Background: The indications for revision bariatric surgery include inadequate weight loss, weight regain, failure to resolve comorbidities, and complications associated with primary surgery. Objectives: The objective is to evaluate the outcome of revision of Roux-en-Y gastric bypass (RYGB) and compare the efficacy of different revision procedures for weight regain, resolution of comorbidities, and complications, if any. Methods: Revision cases performed between May 2017 and April 2021 were included. The analysis of collected data was carried out for weight loss, resolution of comorbidities, and adverse outcomes. Results: Twenty three revision procedures were performed. Two patients were lost to follow-up. The overall complication and reoperation rates were 14.29% and 4.76%, respectively. The follow-up duration was at 6, 12, and 36 months. Twenty-one (91.3%) patients completed 6-month, 18 (78.3%) 12-month, and nine (39.1%) completed 36-month follow-up. The mean postoperative body-mass index at 6, 12, 36 months were 33.07+/−4.15, 33.11+/−4.05, 34.5 ± 8.81, respectively. The mean %excess weight loss (EWL) at 6, 12, 36 months were 39.47+/−13.76, 43.70+/−13.70, 41.14+/−8.48%, respectively. The patients were divided into three groups. Group A - lengthening of biliopancreatic limb (BPL) by 100 cm (n = 6); Group B - placement of ring with a diameter of 7.5 cm in addition to BPL lengthening (n = 12); and Group C - pouch trimming with BPL lengthening by 100 cm (n = 3). %EWL at 6 months was 31.86, 47.69, and 53.49, in Groups A, B, and C, respectively. Similar trends in %EWL were observed in three groups at 12 and 36 months. Conclusion: Revision bariatric surgeries are complex procedures.
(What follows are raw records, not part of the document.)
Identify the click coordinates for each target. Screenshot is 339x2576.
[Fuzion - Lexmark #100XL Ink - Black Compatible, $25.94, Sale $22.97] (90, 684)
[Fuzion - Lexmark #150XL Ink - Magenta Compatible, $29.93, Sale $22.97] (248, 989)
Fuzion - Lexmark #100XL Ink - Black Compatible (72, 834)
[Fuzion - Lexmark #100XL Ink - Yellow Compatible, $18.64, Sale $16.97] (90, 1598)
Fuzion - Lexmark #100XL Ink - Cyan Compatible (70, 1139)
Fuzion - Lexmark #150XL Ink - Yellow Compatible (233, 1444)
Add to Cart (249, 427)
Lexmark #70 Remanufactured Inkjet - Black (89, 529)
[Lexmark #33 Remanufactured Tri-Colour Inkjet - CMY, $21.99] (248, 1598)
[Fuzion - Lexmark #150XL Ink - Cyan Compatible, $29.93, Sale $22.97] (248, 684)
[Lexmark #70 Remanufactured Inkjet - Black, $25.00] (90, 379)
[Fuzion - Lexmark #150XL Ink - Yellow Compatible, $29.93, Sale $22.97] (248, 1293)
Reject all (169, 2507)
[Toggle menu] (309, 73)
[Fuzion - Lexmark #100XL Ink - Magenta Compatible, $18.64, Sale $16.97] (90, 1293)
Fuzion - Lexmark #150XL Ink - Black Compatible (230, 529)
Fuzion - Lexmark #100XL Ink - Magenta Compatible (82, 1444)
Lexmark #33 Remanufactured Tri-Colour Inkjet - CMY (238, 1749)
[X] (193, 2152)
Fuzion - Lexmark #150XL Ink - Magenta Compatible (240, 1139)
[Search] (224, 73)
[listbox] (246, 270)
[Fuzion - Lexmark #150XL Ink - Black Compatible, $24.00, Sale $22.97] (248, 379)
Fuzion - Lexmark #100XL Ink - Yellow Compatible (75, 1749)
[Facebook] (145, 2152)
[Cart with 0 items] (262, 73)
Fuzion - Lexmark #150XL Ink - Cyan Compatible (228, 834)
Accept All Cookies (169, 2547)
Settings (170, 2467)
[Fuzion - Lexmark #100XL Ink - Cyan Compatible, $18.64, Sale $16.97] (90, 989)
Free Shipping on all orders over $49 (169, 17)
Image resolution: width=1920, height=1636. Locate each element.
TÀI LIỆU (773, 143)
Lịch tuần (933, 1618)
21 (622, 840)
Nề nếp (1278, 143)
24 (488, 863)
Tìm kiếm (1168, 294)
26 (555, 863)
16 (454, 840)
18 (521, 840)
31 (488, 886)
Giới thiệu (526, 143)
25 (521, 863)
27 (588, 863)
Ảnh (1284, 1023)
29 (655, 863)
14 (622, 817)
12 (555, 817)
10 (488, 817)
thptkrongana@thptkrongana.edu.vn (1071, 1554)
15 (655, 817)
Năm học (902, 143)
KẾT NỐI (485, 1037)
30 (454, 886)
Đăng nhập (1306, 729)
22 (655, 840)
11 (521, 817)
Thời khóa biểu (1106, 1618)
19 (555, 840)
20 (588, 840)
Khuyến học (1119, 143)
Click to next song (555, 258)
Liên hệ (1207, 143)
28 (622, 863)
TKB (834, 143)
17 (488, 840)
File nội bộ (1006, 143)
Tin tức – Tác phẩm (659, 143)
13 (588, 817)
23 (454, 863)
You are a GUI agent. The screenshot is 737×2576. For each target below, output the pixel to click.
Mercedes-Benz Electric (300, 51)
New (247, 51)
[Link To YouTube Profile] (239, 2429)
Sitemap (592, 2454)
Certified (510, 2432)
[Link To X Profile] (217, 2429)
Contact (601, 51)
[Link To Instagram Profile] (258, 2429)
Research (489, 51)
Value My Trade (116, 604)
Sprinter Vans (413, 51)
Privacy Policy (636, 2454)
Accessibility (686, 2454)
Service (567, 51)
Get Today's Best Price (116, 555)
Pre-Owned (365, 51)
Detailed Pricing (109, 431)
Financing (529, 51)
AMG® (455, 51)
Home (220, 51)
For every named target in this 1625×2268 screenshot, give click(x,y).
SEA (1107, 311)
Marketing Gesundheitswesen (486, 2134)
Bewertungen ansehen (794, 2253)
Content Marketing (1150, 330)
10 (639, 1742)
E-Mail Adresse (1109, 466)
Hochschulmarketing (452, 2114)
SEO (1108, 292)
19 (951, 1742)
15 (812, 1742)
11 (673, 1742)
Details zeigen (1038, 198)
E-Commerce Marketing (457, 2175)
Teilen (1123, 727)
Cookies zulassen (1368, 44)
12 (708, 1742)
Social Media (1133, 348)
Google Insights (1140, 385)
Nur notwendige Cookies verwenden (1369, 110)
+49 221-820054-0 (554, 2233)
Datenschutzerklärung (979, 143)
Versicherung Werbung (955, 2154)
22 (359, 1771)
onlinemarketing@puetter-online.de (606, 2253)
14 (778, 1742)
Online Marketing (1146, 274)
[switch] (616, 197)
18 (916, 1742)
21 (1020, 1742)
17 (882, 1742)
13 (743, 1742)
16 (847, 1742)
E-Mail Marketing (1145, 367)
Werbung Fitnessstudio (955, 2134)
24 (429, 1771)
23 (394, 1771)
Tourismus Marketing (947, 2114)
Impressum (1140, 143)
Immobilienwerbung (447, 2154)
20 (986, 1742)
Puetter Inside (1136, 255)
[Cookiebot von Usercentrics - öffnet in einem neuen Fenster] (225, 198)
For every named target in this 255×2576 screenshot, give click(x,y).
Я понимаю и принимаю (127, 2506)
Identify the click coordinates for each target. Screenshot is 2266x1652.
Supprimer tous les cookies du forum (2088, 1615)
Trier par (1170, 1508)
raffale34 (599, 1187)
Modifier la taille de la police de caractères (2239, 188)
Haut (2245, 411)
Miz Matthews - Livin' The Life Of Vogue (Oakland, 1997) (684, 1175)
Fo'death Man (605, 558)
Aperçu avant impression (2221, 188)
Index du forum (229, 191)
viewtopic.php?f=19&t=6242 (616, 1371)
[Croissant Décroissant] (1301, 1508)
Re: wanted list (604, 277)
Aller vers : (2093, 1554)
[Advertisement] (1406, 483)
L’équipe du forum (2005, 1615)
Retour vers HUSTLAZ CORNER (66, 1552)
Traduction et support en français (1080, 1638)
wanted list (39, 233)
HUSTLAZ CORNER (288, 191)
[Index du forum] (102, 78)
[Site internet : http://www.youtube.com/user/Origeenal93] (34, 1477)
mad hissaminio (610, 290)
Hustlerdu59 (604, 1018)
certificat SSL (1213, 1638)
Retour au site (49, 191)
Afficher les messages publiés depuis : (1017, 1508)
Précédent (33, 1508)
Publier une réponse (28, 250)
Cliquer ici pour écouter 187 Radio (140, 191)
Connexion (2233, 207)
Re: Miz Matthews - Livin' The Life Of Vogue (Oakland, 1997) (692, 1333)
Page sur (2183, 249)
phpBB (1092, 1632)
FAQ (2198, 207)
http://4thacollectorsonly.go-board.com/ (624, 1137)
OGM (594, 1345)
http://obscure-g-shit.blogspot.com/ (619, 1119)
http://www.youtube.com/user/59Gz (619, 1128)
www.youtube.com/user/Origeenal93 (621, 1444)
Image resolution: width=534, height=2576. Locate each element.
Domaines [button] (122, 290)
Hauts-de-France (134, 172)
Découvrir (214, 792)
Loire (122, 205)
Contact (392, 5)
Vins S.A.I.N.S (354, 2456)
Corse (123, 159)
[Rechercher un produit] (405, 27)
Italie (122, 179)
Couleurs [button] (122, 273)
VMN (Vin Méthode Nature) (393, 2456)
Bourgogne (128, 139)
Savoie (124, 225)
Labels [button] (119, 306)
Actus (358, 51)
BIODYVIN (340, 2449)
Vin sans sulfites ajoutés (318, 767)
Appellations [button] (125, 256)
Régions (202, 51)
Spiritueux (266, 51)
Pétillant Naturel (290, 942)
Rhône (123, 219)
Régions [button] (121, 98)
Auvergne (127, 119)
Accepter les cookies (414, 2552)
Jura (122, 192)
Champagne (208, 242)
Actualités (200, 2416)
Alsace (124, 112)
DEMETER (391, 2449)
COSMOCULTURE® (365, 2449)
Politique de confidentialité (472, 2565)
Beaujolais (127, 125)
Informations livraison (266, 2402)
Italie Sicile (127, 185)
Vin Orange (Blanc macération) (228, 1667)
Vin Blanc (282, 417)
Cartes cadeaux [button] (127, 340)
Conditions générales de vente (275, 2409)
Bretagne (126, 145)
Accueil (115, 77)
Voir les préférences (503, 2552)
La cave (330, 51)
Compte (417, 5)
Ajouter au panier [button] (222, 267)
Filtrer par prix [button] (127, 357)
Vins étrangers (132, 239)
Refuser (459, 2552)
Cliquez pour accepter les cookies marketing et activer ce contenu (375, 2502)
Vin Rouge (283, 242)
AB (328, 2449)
In our study, banded RYGB with BPL lengthening had better outcomes, though a statistical significance could not be established due to the small sample size and retrospective nature of the study.

Keywords: Gastric band, gastric bypass revision, gastric bypass, gastric pouch trimming, laparoscopy, revision bariatric surgery, roux-en-Y-gastric bypass


How to cite this article:
Verma N, Wadhawan R, Sehgal L, Veetil DK, Gupta M. Revision of Roux-en-Y-Gastric bypass – Our experience in Indian patients. J Bariatr Surg 2022;1:49-54

How to cite this URL:
Verma N, Wadhawan R, Sehgal L, Veetil DK, Gupta M. Revision of Roux-en-Y-Gastric bypass – Our experience in Indian patients. J Bariatr Surg [serial online] 2022 [cited 2023 Sep 29];1:49-54. Available from: http://www.jbsonline.org/text.asp?2022/1/1/49/342731




  Introduction Top


Bariatric surgery has been shown to be most effective in achieving sustained weight loss and improving comorbidities in morbidly obese patients. The success of bariatric surgery is defined as ≥50% excess weight loss (EWL) associated with the resolution of obesity-related comorbidities.[1],[2] The failure after bariatric surgery is defined as achieving or maintaining <50% EWL over 18–24 months, or a body mass index (BMI) of >35 kg/m2. A 10-year follow-up of patients who underwent Roux-en-Y-gastric bypass (RYGB) revealed a long-term failure rate of 20.4% in morbidly obese patients and 34.9% in extreme obese (BMI >50 kg/m2) patients and a revision rate of 4.5%.[1],[3],[4],[5]

Several authors have published the results of primary bariatric procedures. However, studies addressing the superior revision surgery after an unsuccessful primary RYGB remain limited. Hence, it is necessary to establish a strategy to guide the surgeons in the decision-making process after an unsuccessful primary surgery. Inadequate weight loss is the most common indication for a revision bariatric surgery after the primary RYGB. Procedure options include trimming the large gastric pouch, lengthening of the Roux limb, lengthening of the biliopancreatic limb (BPL), placement of a band around stomach pouch, endoluminal procedures, and conversion to duodenal switch (DS) operation. Correction of the gastrogastric fistula may be required as this can also be the reason for insufficient weight loss or weight regain. Revision procedure for an unsuccessful primary RYGB is technically challenging as anatomical planes get distorted after the primary surgery. Revision bariatric surgery has been associated with higher rates of complications and questionable efficacy when compared with primary operations, so it should be performed at a high volume center with an experienced surgeon.[6] We hereby share our experience of the revision of RYGB.


  Methods Top


We retrospectively analyzed our prospectively maintained data of revision of RYGB from May 2017 to April 2021. The patient's demographics, weight, and BMI at the time of the revision, types of initial and revision operations, indication for revision, surgical outcomes, and follow-up data were retrospectively analyzed. All the patients were followed up in the outpatient department and were contacted telephonically to collect and maintain the database.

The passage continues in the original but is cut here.